**Description of the task:**
Your answer consists of the lines in the data that contain "Policy". Copy each of them.

Excerpts from a dataset:
--------------------------------

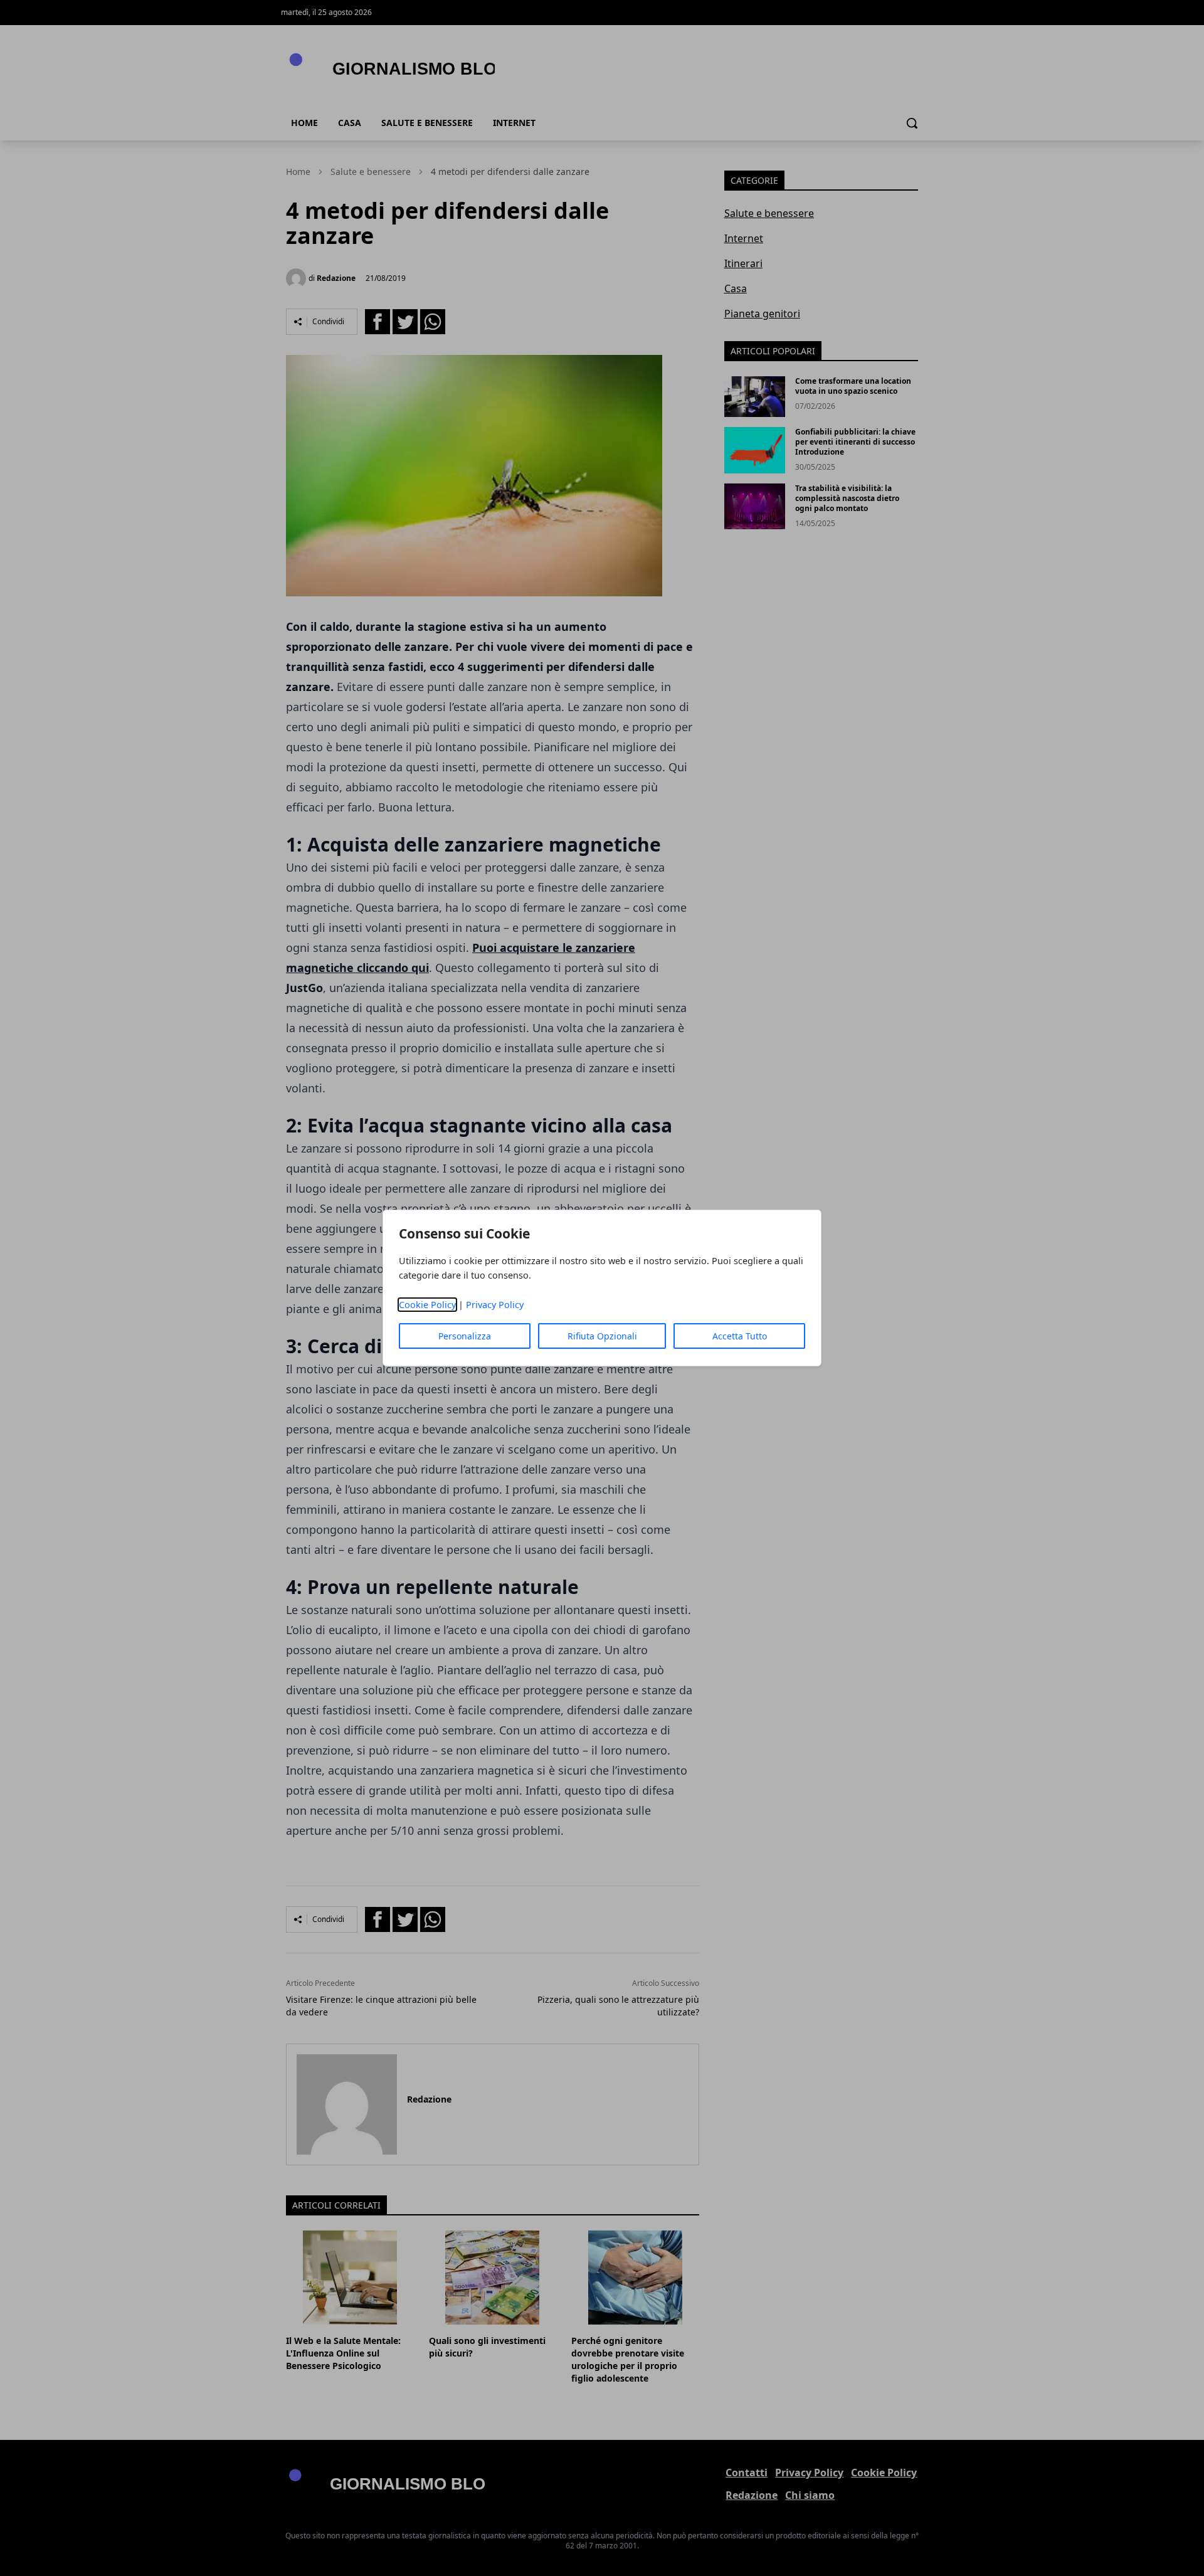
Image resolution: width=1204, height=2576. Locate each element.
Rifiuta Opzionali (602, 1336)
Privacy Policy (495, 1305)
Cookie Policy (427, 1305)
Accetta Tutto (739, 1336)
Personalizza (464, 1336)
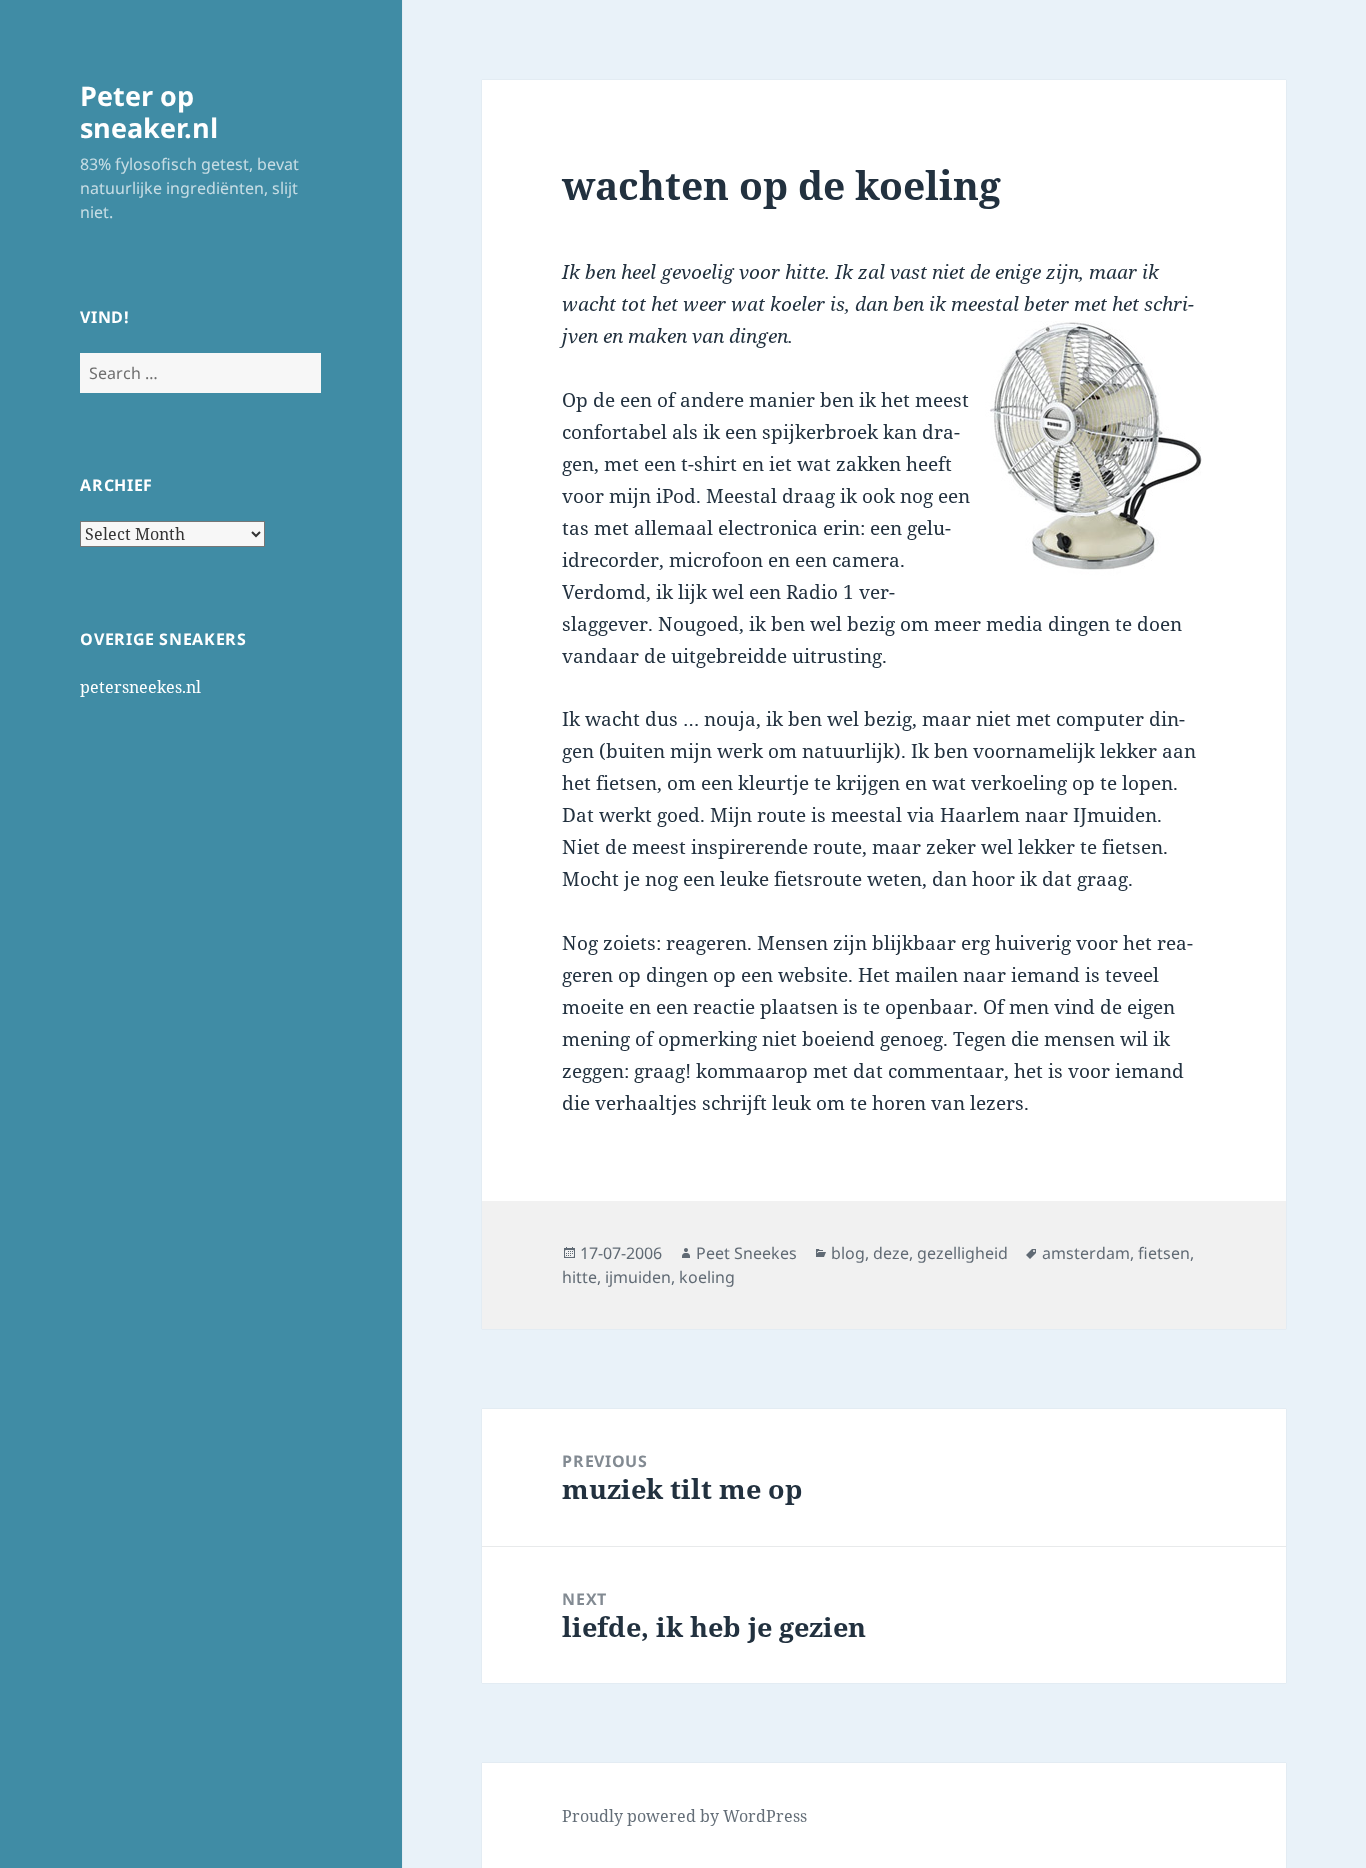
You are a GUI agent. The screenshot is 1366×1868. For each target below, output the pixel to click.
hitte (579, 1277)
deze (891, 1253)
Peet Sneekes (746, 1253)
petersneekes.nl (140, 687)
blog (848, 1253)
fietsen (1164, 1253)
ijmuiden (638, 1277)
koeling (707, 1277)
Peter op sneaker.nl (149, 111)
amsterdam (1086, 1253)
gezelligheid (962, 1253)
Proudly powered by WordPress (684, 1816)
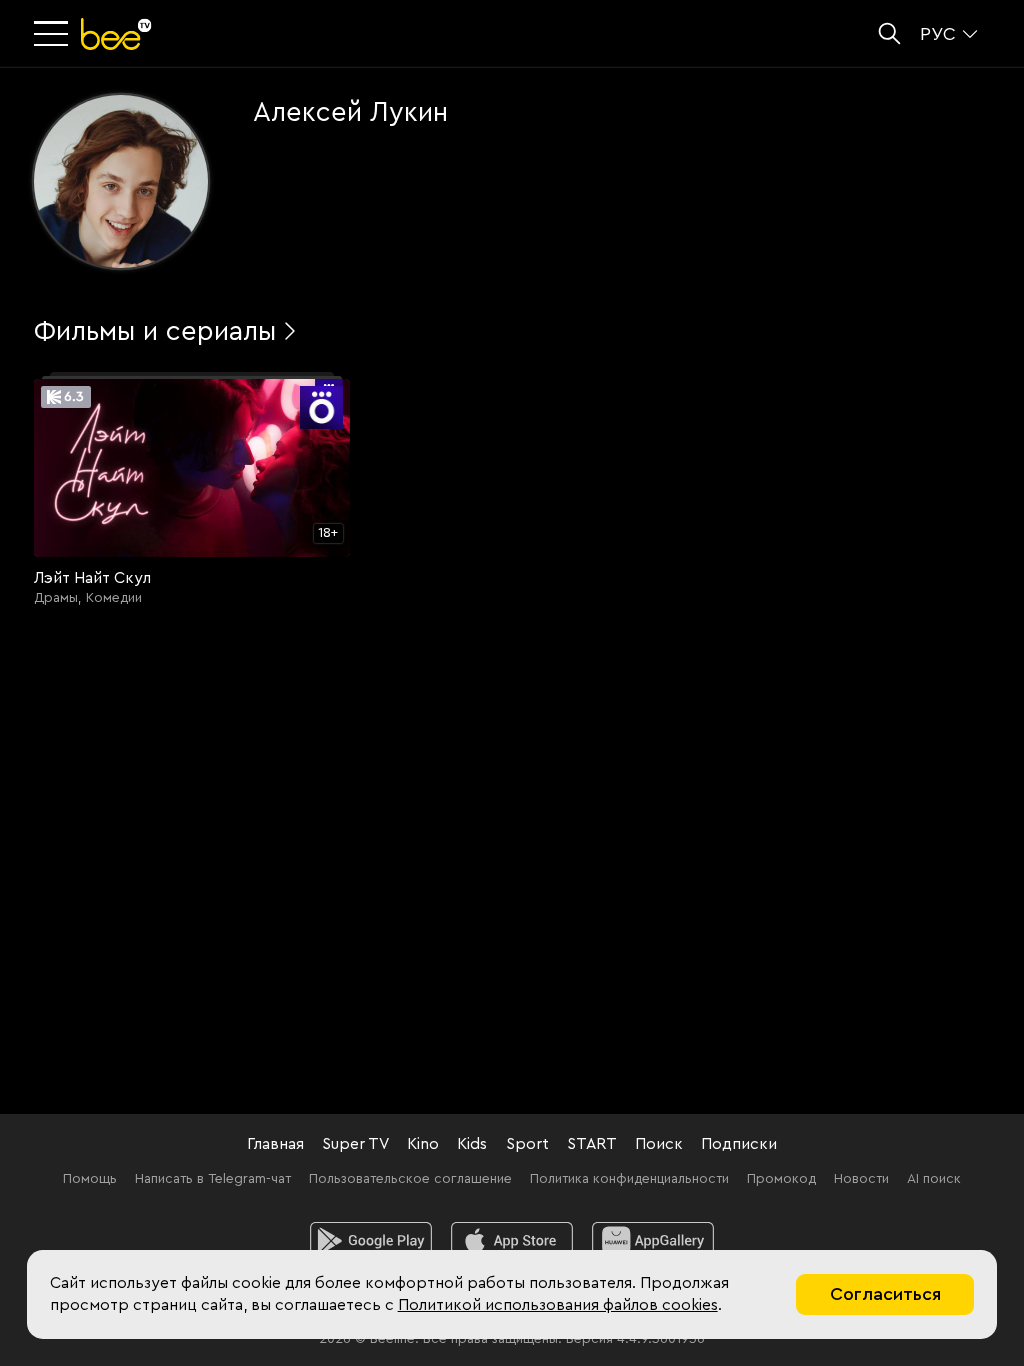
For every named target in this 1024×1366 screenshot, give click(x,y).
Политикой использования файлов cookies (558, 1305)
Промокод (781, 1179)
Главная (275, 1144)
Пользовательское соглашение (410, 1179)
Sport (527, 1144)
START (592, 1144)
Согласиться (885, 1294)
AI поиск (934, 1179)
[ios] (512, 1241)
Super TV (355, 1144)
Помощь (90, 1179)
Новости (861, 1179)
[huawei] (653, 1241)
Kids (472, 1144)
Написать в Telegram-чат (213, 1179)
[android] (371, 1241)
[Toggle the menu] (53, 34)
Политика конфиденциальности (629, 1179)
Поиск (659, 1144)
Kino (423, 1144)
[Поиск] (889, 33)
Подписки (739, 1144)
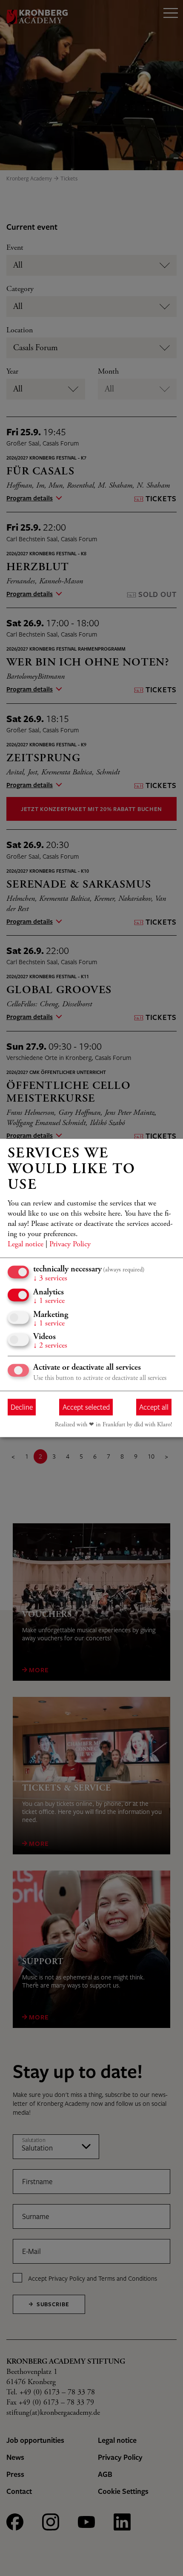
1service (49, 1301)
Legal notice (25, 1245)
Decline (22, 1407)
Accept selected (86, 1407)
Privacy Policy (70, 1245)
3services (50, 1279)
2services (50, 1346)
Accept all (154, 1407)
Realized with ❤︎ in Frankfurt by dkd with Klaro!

--------------------------------

**Solution below:**
Privacy Policy (495, 1305)
Cookie Policy (427, 1305)
Privacy Policy (70, 1245)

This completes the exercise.